Rehab reveals boss paid €50k more than the Taoiseach
Published 18/02/2014 | 07:06
REHAB chief Angela Kerins was revealed to have an annual salary of €240,000 as well as a 6pc payment towards her pension.
The charity boss is paid €54,650 more than the Taoiseach Enda Kenny.
As part of her pay package Ms Kerins has the use of a company car on which she pays Benefit in Kind tax, the board of Rehab has revealed.
However, in a statement the group identified that the chief executive has voluntarily waived a bonus for the last four years.
The board held a special meeting of the Rehab directors yesterday and decided to make public the fact that no contribution towards private health insurance for any member of staff is made.
While Ms Kerins' salary and pay package was disclosed after the meeting, the board said that the same would be done for other senior managers in next year's accounts.
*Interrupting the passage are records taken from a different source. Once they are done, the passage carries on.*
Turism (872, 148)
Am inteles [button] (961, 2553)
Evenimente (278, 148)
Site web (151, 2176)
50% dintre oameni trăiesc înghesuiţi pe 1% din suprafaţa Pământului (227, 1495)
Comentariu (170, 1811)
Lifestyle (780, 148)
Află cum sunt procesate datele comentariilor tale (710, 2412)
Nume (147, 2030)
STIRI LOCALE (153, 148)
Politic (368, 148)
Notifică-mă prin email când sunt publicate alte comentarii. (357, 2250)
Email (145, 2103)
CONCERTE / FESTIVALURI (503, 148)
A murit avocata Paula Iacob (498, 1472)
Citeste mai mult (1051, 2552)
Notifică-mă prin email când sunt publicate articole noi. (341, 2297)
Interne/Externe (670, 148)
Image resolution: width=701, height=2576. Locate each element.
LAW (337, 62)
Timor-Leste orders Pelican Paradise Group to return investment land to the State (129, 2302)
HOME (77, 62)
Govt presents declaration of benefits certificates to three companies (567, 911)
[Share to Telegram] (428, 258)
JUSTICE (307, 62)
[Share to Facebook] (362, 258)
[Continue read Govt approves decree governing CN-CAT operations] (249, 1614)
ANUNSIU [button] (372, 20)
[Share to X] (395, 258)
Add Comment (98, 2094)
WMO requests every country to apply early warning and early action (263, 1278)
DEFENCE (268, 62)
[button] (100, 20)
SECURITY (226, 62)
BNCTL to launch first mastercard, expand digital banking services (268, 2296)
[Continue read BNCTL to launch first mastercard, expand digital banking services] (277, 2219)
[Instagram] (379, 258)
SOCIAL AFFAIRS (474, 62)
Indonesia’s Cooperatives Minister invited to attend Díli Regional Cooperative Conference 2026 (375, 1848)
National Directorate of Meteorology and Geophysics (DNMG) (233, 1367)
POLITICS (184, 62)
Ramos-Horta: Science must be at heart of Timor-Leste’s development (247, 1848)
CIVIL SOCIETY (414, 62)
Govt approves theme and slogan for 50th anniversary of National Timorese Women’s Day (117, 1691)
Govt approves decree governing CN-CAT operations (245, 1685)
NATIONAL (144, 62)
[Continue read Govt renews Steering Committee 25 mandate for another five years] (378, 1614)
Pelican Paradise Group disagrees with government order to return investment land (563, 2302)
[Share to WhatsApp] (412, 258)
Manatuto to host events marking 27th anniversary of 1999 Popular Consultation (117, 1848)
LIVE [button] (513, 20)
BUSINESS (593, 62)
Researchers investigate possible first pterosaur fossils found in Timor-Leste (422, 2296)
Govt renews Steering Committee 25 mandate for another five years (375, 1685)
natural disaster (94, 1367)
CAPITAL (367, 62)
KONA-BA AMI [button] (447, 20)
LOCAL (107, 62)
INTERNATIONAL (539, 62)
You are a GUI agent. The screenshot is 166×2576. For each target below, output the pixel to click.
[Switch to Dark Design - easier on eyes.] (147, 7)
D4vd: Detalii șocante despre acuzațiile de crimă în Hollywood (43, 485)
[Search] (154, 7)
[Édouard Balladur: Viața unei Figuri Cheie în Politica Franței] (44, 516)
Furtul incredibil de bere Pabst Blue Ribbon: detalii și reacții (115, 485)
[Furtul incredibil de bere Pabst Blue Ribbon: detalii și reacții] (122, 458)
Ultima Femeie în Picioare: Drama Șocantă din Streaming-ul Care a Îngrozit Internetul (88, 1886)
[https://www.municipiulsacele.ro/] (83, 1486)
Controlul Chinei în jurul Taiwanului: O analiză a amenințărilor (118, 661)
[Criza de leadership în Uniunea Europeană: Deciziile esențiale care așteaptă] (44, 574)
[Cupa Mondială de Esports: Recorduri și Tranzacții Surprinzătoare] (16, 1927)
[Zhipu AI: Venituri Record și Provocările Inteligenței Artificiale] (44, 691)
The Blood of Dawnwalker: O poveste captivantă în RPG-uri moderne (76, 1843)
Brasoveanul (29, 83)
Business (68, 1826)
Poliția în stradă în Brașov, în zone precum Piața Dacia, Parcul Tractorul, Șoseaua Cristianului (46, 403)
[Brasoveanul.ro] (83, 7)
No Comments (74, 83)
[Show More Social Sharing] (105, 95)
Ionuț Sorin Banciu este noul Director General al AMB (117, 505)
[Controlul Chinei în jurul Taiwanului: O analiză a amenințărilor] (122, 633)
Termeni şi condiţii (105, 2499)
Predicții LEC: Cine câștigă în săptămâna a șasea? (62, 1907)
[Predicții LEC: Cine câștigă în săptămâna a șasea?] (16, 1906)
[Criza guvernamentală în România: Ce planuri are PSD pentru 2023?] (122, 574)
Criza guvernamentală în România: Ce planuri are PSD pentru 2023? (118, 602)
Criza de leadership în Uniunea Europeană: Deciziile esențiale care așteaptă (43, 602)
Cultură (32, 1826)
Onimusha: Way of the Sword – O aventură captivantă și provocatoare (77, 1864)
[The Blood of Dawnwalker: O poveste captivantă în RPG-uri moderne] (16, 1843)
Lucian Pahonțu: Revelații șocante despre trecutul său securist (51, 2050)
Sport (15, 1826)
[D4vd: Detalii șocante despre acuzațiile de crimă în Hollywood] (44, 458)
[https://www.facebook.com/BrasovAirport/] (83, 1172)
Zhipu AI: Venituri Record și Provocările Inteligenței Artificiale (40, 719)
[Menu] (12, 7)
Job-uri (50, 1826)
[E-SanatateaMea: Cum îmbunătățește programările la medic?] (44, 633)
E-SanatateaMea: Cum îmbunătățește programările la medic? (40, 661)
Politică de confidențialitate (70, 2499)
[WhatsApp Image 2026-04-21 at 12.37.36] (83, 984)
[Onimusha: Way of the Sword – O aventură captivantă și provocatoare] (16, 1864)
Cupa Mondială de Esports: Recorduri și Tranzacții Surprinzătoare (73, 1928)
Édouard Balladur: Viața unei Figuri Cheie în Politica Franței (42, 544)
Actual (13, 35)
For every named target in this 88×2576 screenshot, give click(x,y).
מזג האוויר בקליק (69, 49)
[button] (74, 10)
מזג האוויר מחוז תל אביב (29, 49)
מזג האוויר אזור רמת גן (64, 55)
The group receives more than €82m a year from the HSE |and other State agencies |and has a turnover of |approximately €200m from its overseas and Irish operations.
The board meeting arose after Ms Kerins came under pressure to disclose her payment package following calls from Taoiseach Enda Kenny and Health Minister James |Reilly.
In yesterday's statement, the board listed a number of reasons why it had been reluctant to publish the details of Ms Kerins’ salary.
“Firstly Rehab continuously competes for business at home and abroad with a range of private companies which do not have to disclose such information,” the board said in a statement.
“Secondly, we wanted to receive up-to-date advice from our legal and remuneration advisors, and thirdly, we are also acutely conscious of our duty to all of our employees under privacy law and the Data Protection Acts 1998 and 2003.”
Fundraising Ireland described Ms Kerins' salary as “out of touch with the realities in the overwhelming majority of not-for-profit organisations in Ireland”.
Anne Hanniffy, CEO of Fundraising Ireland, said the “speculation and mistrust that has surrounded this issue for years has certainly caused damage to the charity sector and to the people who are so reliant on their work and support”.
Rehab is to be asked to appear before the Public Accounts Committee in the future to discuss its State-contracted work.